Необходимо подчеркнуть, что данный фрагмент саги о Боси имеет и археологическое соответствие, подтверждающее, что Бьярмаланд этой саги действительно находился в Прибалтике. В 131 погребении Кивуткалнского могильника XIII–XI вв. до н.э. в захоронении женщины были найдены три вертикально поставленных яйца. Однако и в саге святилищем, где находилось волшебное яйцо, заведовала мать правителя этой страны. Ближайшим аналогом этому захоронению является погребение в средневековом некрополе великоморавского городища, где исследователи нашли целое куриное яйцо, причем также в женском погребении{598}. Но именно в Чехии лучше всего сохранился связанный с Рарогом славянский фольклор. Другая ценность саги о Боси заключается в том, что ее автор сообщает имя сына конунга, которому принадлежал данный храм: «У короля Бьярмаланда (было) два сына: Ререк — Нгжгекг и Сиггейр»{599}. Именно бабка этого Ререка была главной жрицей языческого храма, где не только хранилось волшебное яйцо, но и содержались два священных животных, с которыми изображался западнославянский бог. Безусловное значение данной саги состоит в том, что в ее тексте одновременно упоминаются как родовой храм конунга Биармии, священные животные в котором в точности соответствуют символам бога западных славян Радигоста, так и имя Ререк у сына этого конунга. Данный факт со всей очевидностью показывает единство мифологических представлений о сущности княжеской власти в Прибалтийской Руси, варяжской Руси на территории современной Германии и Древней Руси. Едва ли следует говорить о том, что текст саги о Боси на русский язык полностью не переведен. Его пересказ был дан К. Тиандером, считавшим сказание о призвании Рюрика бродячим фольклорным сюжетом и потому не придавшим значения появлению сходного имени у сына правителя Биармии, а в последнем издании саг о Северной Руси Г.В. Глазыриной из данной саги были приведены два небольших фрагмента, в которых имя Ререка, разумеется, не упоминалось.

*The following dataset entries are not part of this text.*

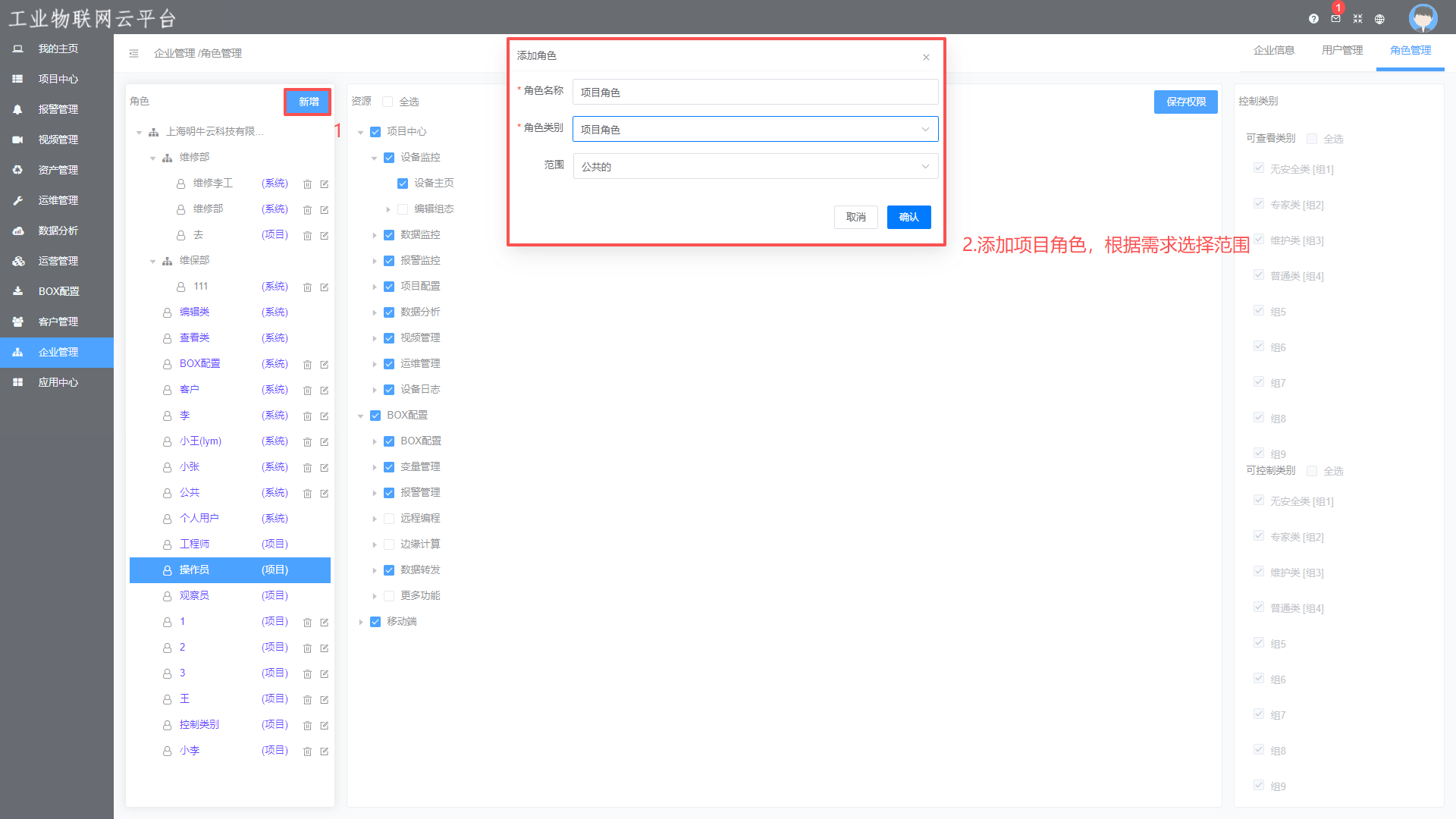Click the fullscreen toggle icon
Image resolution: width=1456 pixels, height=819 pixels.
click(x=1357, y=19)
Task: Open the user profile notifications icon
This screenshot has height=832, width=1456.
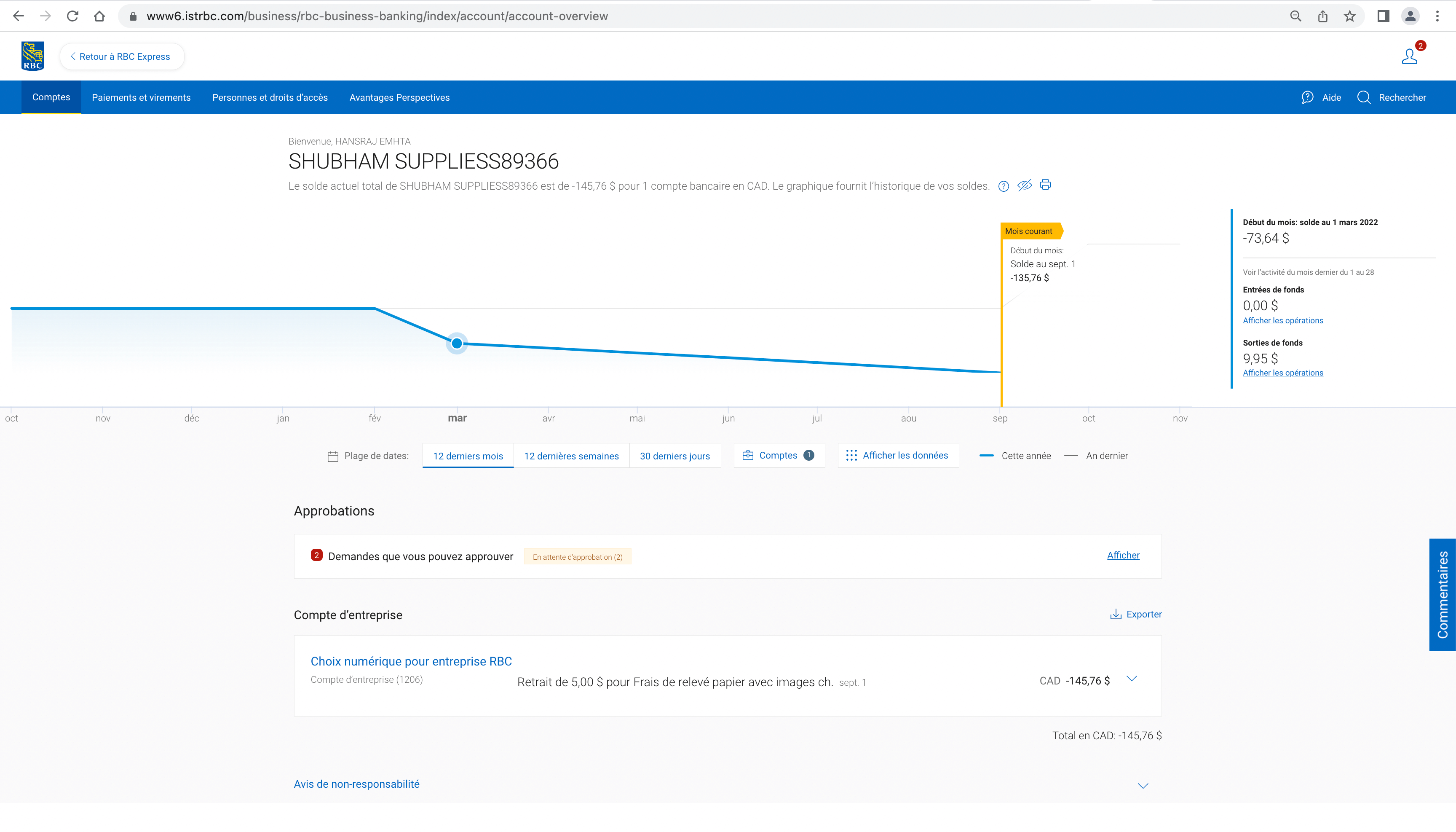Action: pos(1410,56)
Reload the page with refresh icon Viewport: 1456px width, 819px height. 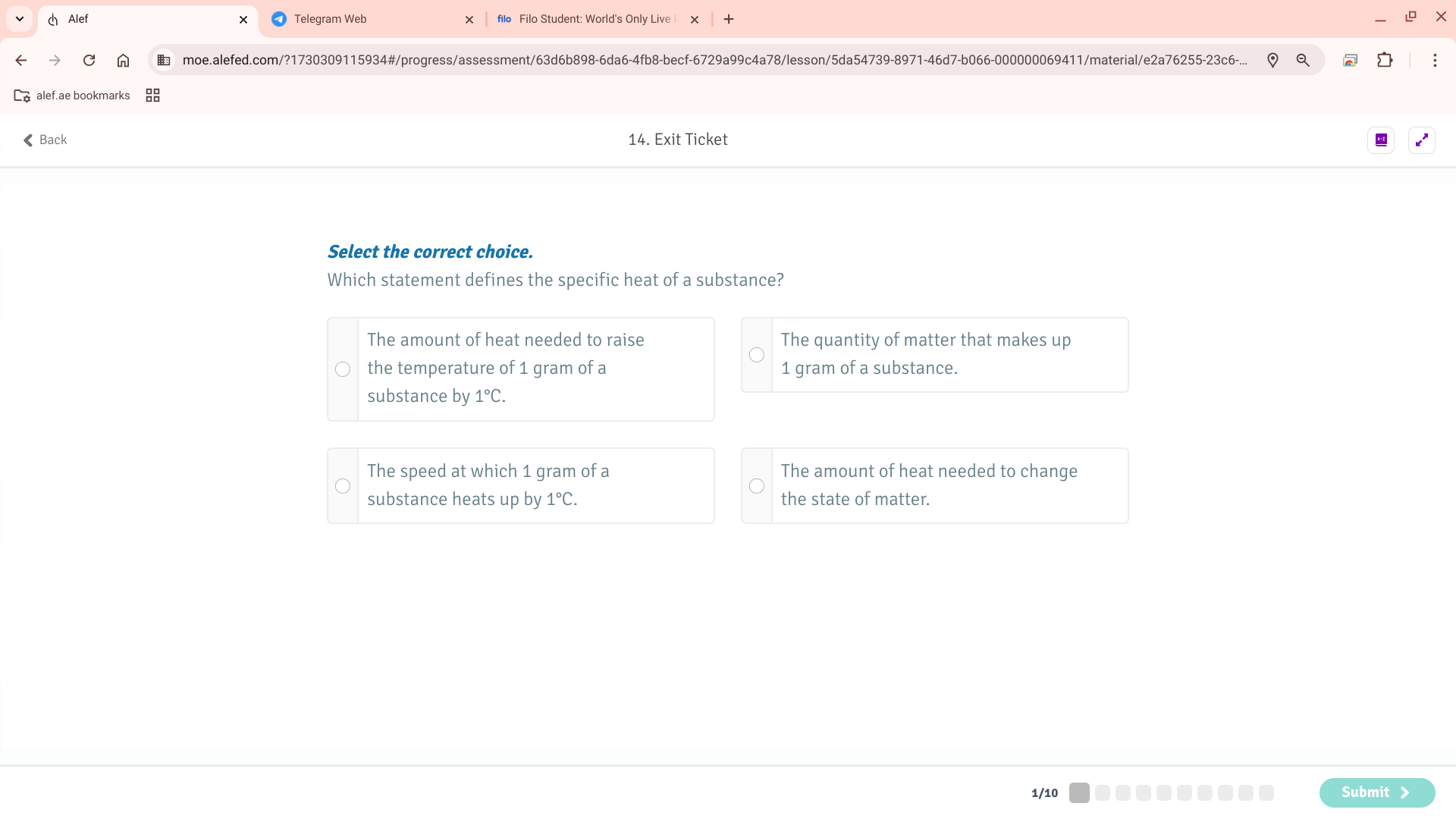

Поскольку и в мекленбургской генеалогии летописный Рюрик является потомком Радигоста, священными животными которого были птица и бык, то сообщение саги о Боси, которая совершенно независимо от этой генеалогии отмечает, что в родовом храме отца Рерика в Восточной Прибалтике почитались именно эти животные, представляется для нас вдвойне ценным. Совокупность приведенных фактов указывает не только на существование культа Рарога в Прибалтийской Руси, но и на то, что своего сына ее правитель назвал в честь этого огненного сокола. Как видим, именно скандинавский источник совершенно недвусмысленно высказывается в пользу объяснения имени основателя русской княжеской династии из славянской мифологии. Необходимо также подчеркнуть, что на Руси, как это следует из поучения «Слово некоего Христолюбца, ревнителя по правой вере», сварожичем назывался земной огонь, бывший объектом поклонения со стороны язычников: «И огневи молять же ся, зовуще его сварожичымь»{600}. Поскольку Сварожич было другим именем Радигоста, следует вспомнить и вывод В.В. Иванова и В.Н. Топорова о связи Рарога с культом очага.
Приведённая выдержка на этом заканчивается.